What you are asked to do >> In the Spark-MongoDB error question below, shorten the paragraph that begins "I am using following code" while keeping its main facts.

Caused by: org.bson.BsonInvalidOperationException: Invalid state INITIAL

Question

There are several similar questions over there on the internet,but no one has answers.

I am using following code to save the mongo data to Hive, but exceptions occur as shown in the end. I would ask how to work around this problem

I am using

spark-mongo-connector (spark 2.1.0 - scala 2.11)

java-mongo-driver 3.10.2

import com.mongodb.spark.MongoSpark
import org.apache.spark.SparkConf
import org.apache.spark.sql.SparkSession
import org.apache.spark.sql.types.StructType

object MongoConnector_Test {
  def main(args: Array[String]): Unit = {
    val conf = new SparkConf().set("spark.mongodb.input.uri", "mongodb://user:pass@mongo1:123456/db1.t1").setMaster("local[4]").setAppName("MongoConnectorTest")
    val session = SparkSession.builder().config(conf).enableHiveSupport().getOrCreate()
    val schema: StructType = new StructType().add("_id", "string").add("x", "string").add("y", "string").add("z", "string")//
    val df = MongoSpark.read(session).schema(schema).load()
    df.write.saveAsTable("MongoConnector_Test" + System.currentTimeMillis())
  }

}

But, following exception occurs.

Caused by: org.bson.BsonInvalidOperationException: Invalid state INITIAL
    at org.bson.json.StrictCharacterStreamJsonWriter.checkState(StrictCharacterStreamJsonWriter.java:395)
    at org.bson.json.StrictCharacterStreamJsonWriter.writeNull(StrictCharacterStreamJsonWriter.java:192)
    at org.bson.json.JsonNullConverter.convert(JsonNullConverter.java:24)
    at org.bson.json.JsonNullConverter.convert(JsonNullConverter.java:21)
    at org.bson.json.JsonWriter.doWriteNull(JsonWriter.java:206)
    at org.bson.AbstractBsonWriter.writeNull(AbstractBsonWriter.java:557)
    at org.bson.codecs.BsonNullCodec.encode(BsonNullCodec.java:38)
    at org.bson.codecs.BsonNullCodec.encode(BsonNullCodec.java:28)
    at org.bson.codecs.EncoderContext.encodeWithChildContext(EncoderContext.java:91)
    at org.bson.codecs.BsonValueCodec.encode(BsonValueCodec.java:62)
    at com.mongodb.spark.sql.BsonValueToJson$.apply(BsonValueToJson.scala:29)
    at com.mongodb.spark.sql.MapFunctions$.bsonValueToString(MapFunctions.scala:103)

Stored rows >>
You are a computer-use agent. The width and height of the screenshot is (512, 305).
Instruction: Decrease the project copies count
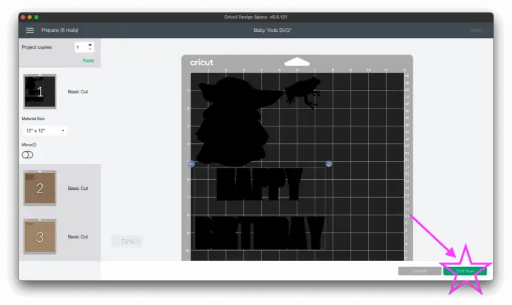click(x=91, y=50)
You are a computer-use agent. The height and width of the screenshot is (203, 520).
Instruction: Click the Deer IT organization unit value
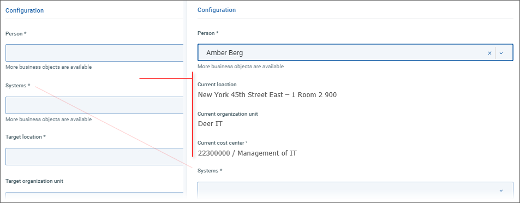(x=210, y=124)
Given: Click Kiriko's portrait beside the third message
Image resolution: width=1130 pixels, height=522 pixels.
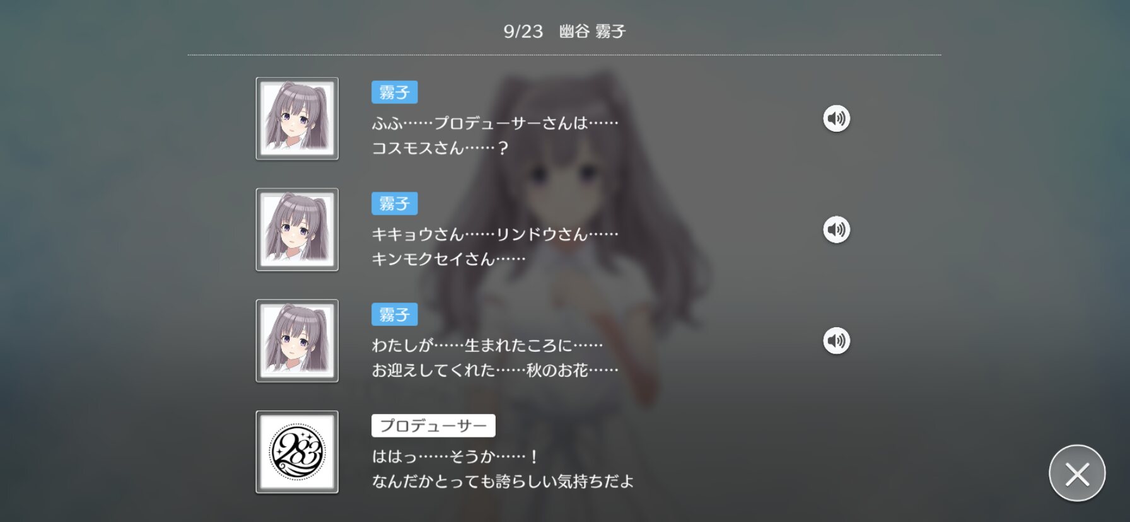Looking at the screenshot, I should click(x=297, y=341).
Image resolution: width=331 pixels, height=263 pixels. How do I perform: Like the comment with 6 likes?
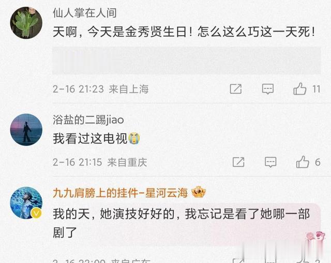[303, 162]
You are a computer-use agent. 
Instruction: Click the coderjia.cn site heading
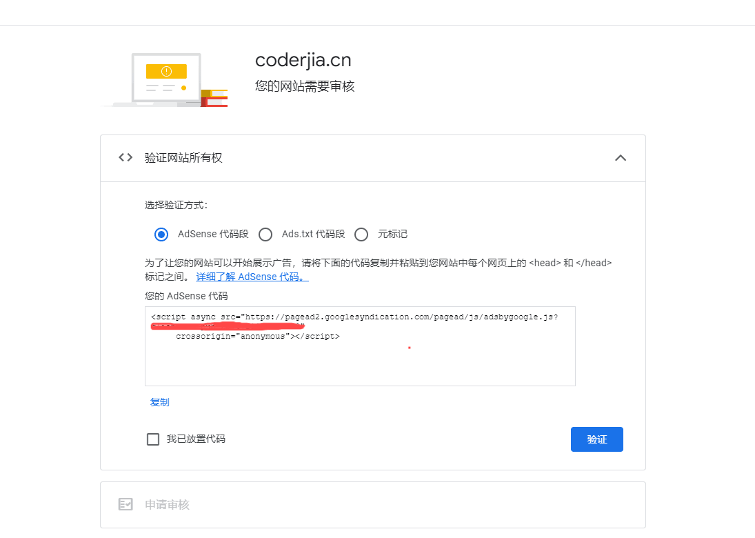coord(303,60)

--

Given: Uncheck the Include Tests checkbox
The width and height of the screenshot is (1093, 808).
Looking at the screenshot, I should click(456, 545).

The completed task >> The code below saves MongoDB data to Hive but throws the exceptions shown at the end, and the asker wants a way to work around this.